* ARBEITSANWEISUNG *
Drucke aus dem Artikel über die in Kabul festsitzende Familie den Abschnitt von „Freunde der Familie“ bis „das Auswärtige Amt.“ wortgetreu ab.

* TEXTAUSZUG *
--- --- ---

Rheinische Post - Wesel/Dinslaken
Familie aus Duisburg sitzt in Kabul fest
Nach der Machtübernahme der Taliban versuchten sie vergeblich auszureisen. Auch ein Student der Uni versteckt sich in der Stadt.
Die Bundeswehr hat bereits mehr als 200 Menschen aus Kabul ausgeflogen, doch eine fünfköpfige Familie aus Duisburg harrt noch immer in der afghanischen Hauptstadt aus. Offenbar wurde ihnen bislang der Zugang zum internationalen Flughafen in Kabul, dem letzten Ort im Land, der nicht unter der Kontrolle der Taliban steht, verwehrt. Die Stadt hat nun Kontakt mit dem Auswärtigen Amt aufgenommen. Oberbürgermeister Sören Link hat am Mittwoch Außenminister Heiko Maas (SPD) informiert und die Ausweisdaten von vier Personen übermittelt. Eine fünfte besitzt nur die afghanische Staatsbürgerschaft.
Freunde der Familie hatten den
Fall bereits am Dienstag in den sozialen Medien öffentlich gemacht. „Wir haben kein Lebenszeichen seit gestern“, erzählt ein Arbeitskollege des 24 Jahre alten Sohns im Gespräch mit unserer Redaktion. Zuletzt hatte er am Dienstag eine Sprachnachricht der Familie erhalten. Darin heißt es:„soldaten schießen überall rum und lassen uns nicht rein gehen.“Im Hintergrund sind mehrere Schüsse zu hören. Ob die Familie mittlerweile einen Evakuierungsflug der Bundeswehr erreicht hat, ist unklar. „Da leider nicht auszuschließen ist, dass sich die Familie nach wie vor in Kabul befindet, will ich [...] gerne dazu beitragen, deren Ausreise in die Heimat sicherzustellen oder zumindest zu unterstützen“, schreibt Link in dem Brief an das Auswärtige Amt.
Auch Isa Ataie sitzt derzeit in Kabul fest. Der 25-jährige Deutsche lebt in Essen und studiert an der Uni Duisburg-essen. Anfang August reiste er mit seiner Familie nach Afghanistan, um dort Freunde und Verwandte zu besuchen. Nach der Machtübernahme der Taliban am vergangenen Sonntag wurden die Rückflüge der Familie storniert. „Aktuell können wir nicht eigenständig den Flughafen erreichen“, schreibt Ataie in einem öffentlichen Beitrag auf Instagram. Mit seiner Familie hält er sich eigenen Angaben zufolge nun an einem sicheren Ort auf.

--- --- ---

* BEREITGESTELLTE DATEN *

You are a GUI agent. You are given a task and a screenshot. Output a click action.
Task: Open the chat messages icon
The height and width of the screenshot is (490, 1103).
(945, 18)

--- --- ---

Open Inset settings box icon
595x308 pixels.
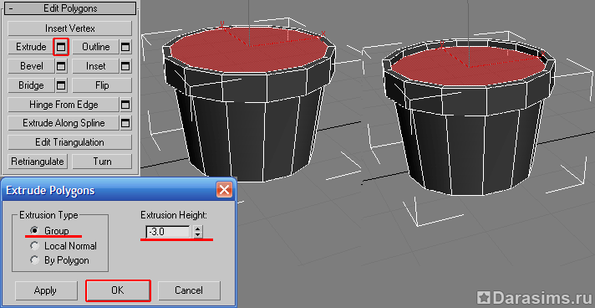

--- --- ---

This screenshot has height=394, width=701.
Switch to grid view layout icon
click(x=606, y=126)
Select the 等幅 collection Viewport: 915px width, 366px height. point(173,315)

--- --- ---

* LÖSUNG *
Freunde der Familie hatten den
Fall bereits am Dienstag in den sozialen Medien öffentlich gemacht. „Wir haben kein Lebenszeichen seit gestern“, erzählt ein Arbeitskollege des 24 Jahre alten Sohns im Gespräch mit unserer Redaktion. Zuletzt hatte er am Dienstag eine Sprachnachricht der Familie erhalten. Darin heißt es:„soldaten schießen überall rum und lassen uns nicht rein gehen.“Im Hintergrund sind mehrere Schüsse zu hören. Ob die Familie mittlerweile einen Evakuierungsflug der Bundeswehr erreicht hat, ist unklar. „Da leider nicht auszuschließen ist, dass sich die Familie nach wie vor in Kabul befindet, will ich [...] gerne dazu beitragen, deren Ausreise in die Heimat sicherzustellen oder zumindest zu unterstützen“, schreibt Link in dem Brief an das Auswärtige Amt.